Criminal – Supervised Release Hearing — Evidence – Hearsay – Crime Lab Report – Chemist’s Failure to Appear

U.S. v. Doswell (Lawyers Weekly No. 12-01-0315, 9 pp.) (Motz, J.) No. 11-4190, March 2, 2012; USDC at Baltimore, Md. (Nickerson, J.) 4th Cir. Full-text opinion.

Holding: A district court that admitted and relied on hearsay evidence of defendant’s state-court heroin charge, nolle prossed after the chemist who authored the crime lab report failed to appear in state court, violated Rule 32.1, and the 4th Circuit vacates the district court order revoking defendant’s supervised release for an earlier robbery conviction.

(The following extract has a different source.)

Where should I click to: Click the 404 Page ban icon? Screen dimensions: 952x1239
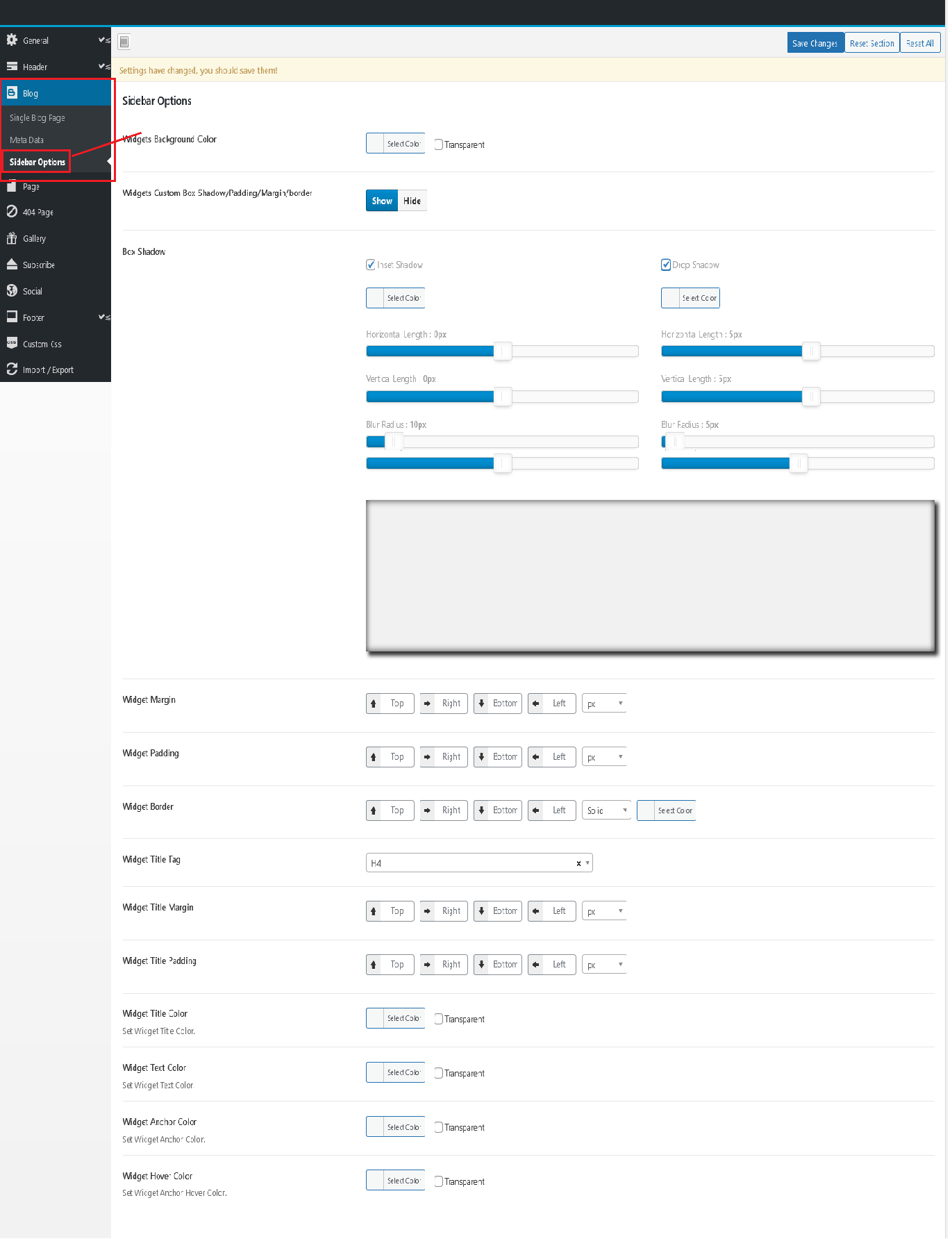pyautogui.click(x=12, y=212)

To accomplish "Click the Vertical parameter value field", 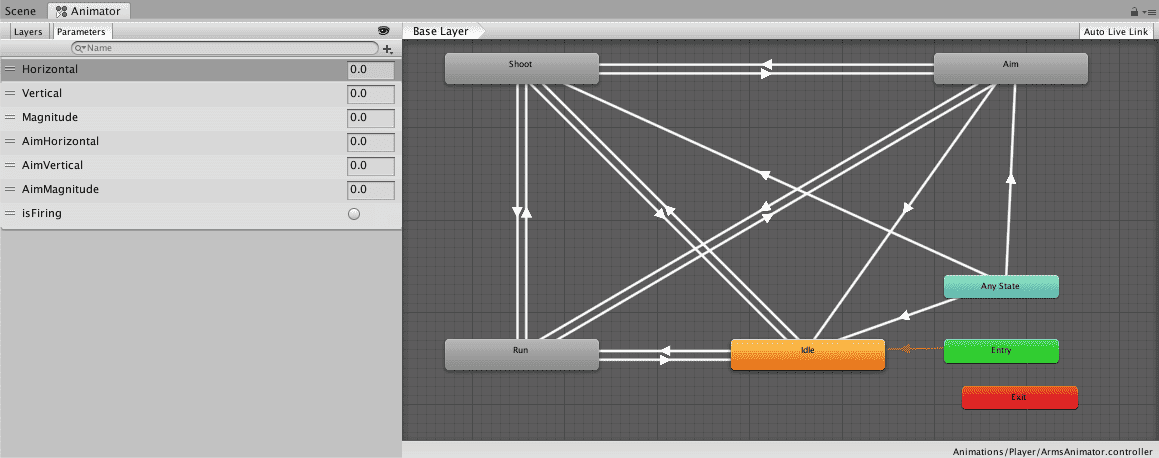I will click(370, 93).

Defense counsel clearly and forcefully objected to the admission of the hearsay drug analysis report based, at least in part, on the inability to question the author of the report, which sufficed to preserve the argument for appellate review.

Rule 32.1, Fed.R. Crim. P., sets forth the parameters of a defendant’s limited right to confront and cross-examine adverse witnesses at a supervised release revocation hearing. We held in 1982 that hearsay was admissible at a revocation hearing if it was “demonstrably reliable.” In 2002, Rule 32.1 was substantially amended to provide that a release subject to revocation proceedings is entitled to question any adverse witness unless the court determines the interest of justice does not require the witness to appear.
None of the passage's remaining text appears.